Justin Townes Earle died last week at age 38 in Nashville, apparently of a drug overdose, cutting short a promising career conducted in the shadow of his famously hell-raising father, outlaw-country rocker Steve Earle. Steve wanted to name him after his old running buddy Townes van Zandt, but his mother vetoed that idea because she considered van Zandt a bad influence. The name proved not to be the problem; Justin began using heroin by age 14.
Most critics called Justin’s music Americana, which nowadays is usually conflated with the ’90s alt-country movement. Justin was a throwback to that No Depression era, setting emotional, sometimes confessional lyrics to an old-timey vibe that drew on roots music of all sorts, from country to folk to soul. His breakthrough composition was “Harlem River Blues,” a sprightly major-key suicide note.
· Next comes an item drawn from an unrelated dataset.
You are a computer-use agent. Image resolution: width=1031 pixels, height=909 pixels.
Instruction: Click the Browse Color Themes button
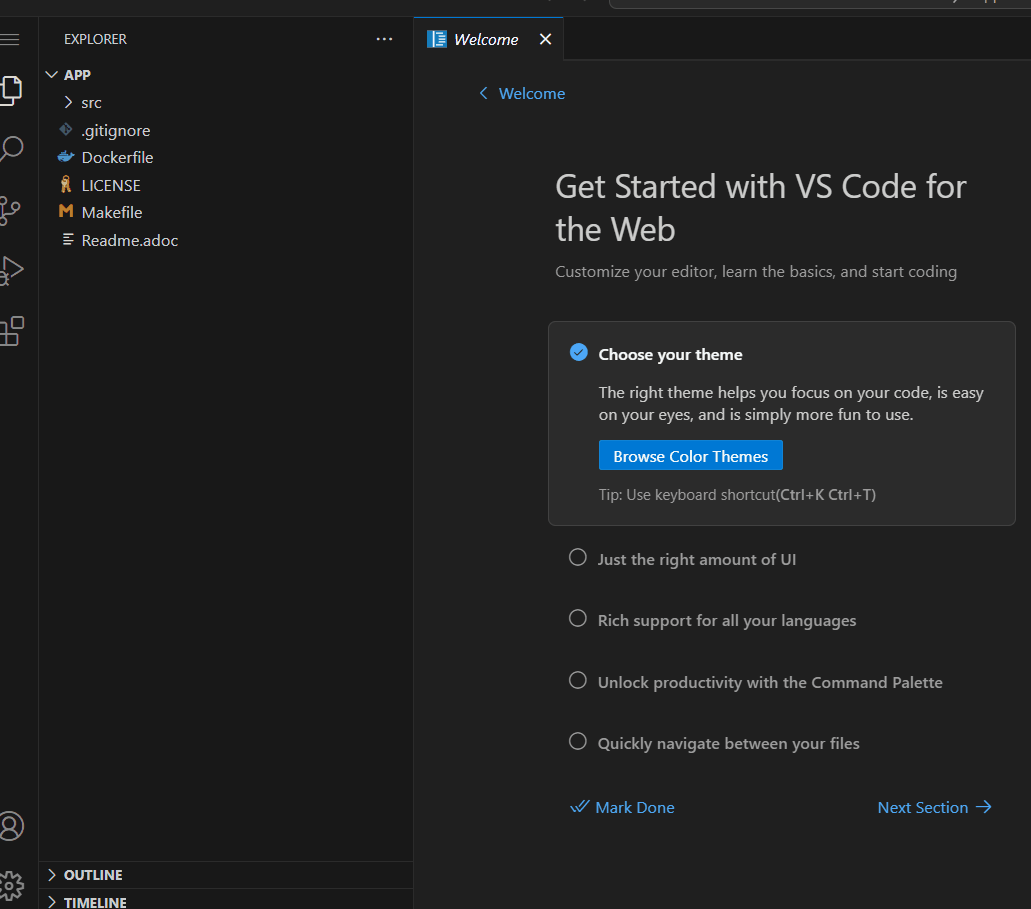click(690, 456)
It got him a slot on Letterman in 2011, where Paul Shaffer contributed an organ solo the album version lacks. (The still showing on your screen isn’t Earle, it’s his guitar player at the time, Jason Isbell, who nails a solo of his own).
Most recently I had Earle’s stark reading of Paul Simon’s “Graceland” in high rotation on Spotify. It was recorded for a German TV show that plays perfectly in these pandemic times — musicians perform sitting in a kitchen. It’s not faithful to the original either musically or lyrically, but where Simon’s version feels melancholy, Earle’s is emotionally wrenching.